### Ausgangstext
Fast wäre der Haushalt der Stadt Bitburg 2017 gefloppt

Bitburg · Knappe Kiste: Mit zwölf Ja- und elf Gegenstimmen bei einer Enthaltung wurde der Haushalt 2017 der Stadt Bitburg beschlossen. Liste Streit, SPD und Grüne halten das Zahlenwerk wegen fehlender zukünftiger Kostenposten wie Eishalle, Stadthalle und der neuen Feuerwache für nicht verlässlich. So eng war das Ergebnis in den vergangenen Jahren nie.

Eine einzige Stimme macht am Ende den Unterschied. Zwei Mitglieder der Grünen und ein Mitglied der Liste Streit haben in der Sitzung des Stadtrats am Donnerstagabend gefehlt. Wären sie da gewesen und hätten sie geschlossen mit ihren Fraktionen den Haushalt abgelehnt, wäre es zu einer Sensation gekommen. Dann wäre das Zahlenwerk erstmals in der Geschichte der Stadt nicht durch den Rat gekommen. Hätte, wäre, würde - es war reichlich knapp, aber am Ende haben die zwölf Stimmen von CDU sowie die fünf der FBL samt der des Bürgermeisters gereicht.
So eng ging die Sache mit dem Haushalt in den vergangenen 16 Jahren noch nie über die Bühne. Doch wer glaubt, dass es deswegen besonders hoch hergegangen sei, irrt. Die Sitzung war ungewöhnlich nüchtern, geordnet und alles andere als diskussionsfreudig. Wie das?

Bürgermeister Joachim Kandels wirkte gelassen, als er als Erster ans Rednerpult trat. Das war, bevor drei Fraktionen erklärt hatten, dass sie den Haushalt ablehnen. Kandels' Rede: ganz klassisch ein Rückblick auf das abgelaufene und Ausblick auf das kommende Jahr, in dem in Bitburg immerhin vier Millionen Euro - unter anderem in die Fußgängerzone, eine neue Drehleiter für die Feuerwehr und Unterkünfte für Obdachlose - investiert werden (der TV berichtete).

### Aufgaben und Übungen
1 – Übertragen Sie den Satz „Eine einzige Stimme macht am Ende den Unterschied.“ aus dem Text über den Bitburger Haushalt ins Englische.
2 – Führen Sie den Text über den Bitburger Haushalt im Anschluss an seinen letzten Satz weiter.
Die Auflistung stammt aus einer anderen Quelle als der Text über den Bitburger Haushalt.

### Bereitgestellte Angaben
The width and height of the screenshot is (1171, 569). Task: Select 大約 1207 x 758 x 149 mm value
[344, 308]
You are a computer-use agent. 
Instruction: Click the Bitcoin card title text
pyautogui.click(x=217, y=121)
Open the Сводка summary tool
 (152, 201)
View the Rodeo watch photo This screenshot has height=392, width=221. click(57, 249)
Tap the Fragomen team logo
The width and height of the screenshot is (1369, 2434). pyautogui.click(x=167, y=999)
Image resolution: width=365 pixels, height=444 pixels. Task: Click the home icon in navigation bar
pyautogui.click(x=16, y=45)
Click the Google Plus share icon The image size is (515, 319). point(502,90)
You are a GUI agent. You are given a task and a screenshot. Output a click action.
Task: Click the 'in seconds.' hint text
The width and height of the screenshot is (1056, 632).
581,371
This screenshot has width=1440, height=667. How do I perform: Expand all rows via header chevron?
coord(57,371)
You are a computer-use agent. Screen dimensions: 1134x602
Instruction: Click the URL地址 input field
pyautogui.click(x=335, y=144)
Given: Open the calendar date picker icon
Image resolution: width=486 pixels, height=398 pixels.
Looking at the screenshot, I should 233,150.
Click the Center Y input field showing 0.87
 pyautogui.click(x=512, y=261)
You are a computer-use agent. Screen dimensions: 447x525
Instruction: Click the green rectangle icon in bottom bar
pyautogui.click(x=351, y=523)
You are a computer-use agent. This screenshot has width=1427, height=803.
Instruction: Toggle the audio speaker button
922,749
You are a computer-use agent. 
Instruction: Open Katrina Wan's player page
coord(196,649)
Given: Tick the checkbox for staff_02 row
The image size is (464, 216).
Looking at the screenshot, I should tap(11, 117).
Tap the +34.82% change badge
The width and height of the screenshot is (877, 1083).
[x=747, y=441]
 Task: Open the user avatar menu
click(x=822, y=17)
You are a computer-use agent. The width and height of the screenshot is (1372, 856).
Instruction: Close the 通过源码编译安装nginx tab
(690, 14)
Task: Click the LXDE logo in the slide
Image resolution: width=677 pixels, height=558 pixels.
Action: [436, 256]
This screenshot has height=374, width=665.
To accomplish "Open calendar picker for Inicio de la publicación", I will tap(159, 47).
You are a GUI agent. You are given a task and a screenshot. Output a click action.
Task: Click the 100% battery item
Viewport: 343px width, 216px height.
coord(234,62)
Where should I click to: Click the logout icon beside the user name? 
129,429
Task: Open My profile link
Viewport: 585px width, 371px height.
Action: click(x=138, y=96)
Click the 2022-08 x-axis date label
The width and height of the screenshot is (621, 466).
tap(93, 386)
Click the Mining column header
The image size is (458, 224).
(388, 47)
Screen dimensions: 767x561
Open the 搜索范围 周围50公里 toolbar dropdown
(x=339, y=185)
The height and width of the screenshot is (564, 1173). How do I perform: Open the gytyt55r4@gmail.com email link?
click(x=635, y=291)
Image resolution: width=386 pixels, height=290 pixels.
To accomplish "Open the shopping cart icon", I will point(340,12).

### Gelöste Aufgaben
1 – In the end, a single vote makes the difference.

2 –
Bürgermeister tritt wieder an

Erstmals kündigte Kandels in einem öffentlichen Rahmen auch an, was er gegenüber dem TV bereits vor Monaten bestätigt hatte, nämlich, dass er 2017 noch mal um das Bürgermeisteramt kandidieren wird. Die Wahl falle voraussichtlich zusammen mit der Bundestagswahl im September.
Die Unterstützung der CDU ist Kandels sicher. Das machte Fraktions-Chef Michael Ludwig deutlich. Für ihn ist der Haushalt 2017 ein gelungener Balanceakt zwischen dem Bemühen um eine weitere Konsolidierung, ohne dabei völlig auf der Investitionsbremse zu stehen.

Kreisumlage schnürt Bitburg ein

"Wir wollen mehr, als Schulden vermeiden, wir wollen gestalten. Wir dürfen ein Mittelzentrum wie Bitburg nicht schwächen, indem wir uns kaputt sparen", sagte Ludwig, der in seiner Rede den Blick hauptsächlich auf das richtete, was gut gelaufen ist.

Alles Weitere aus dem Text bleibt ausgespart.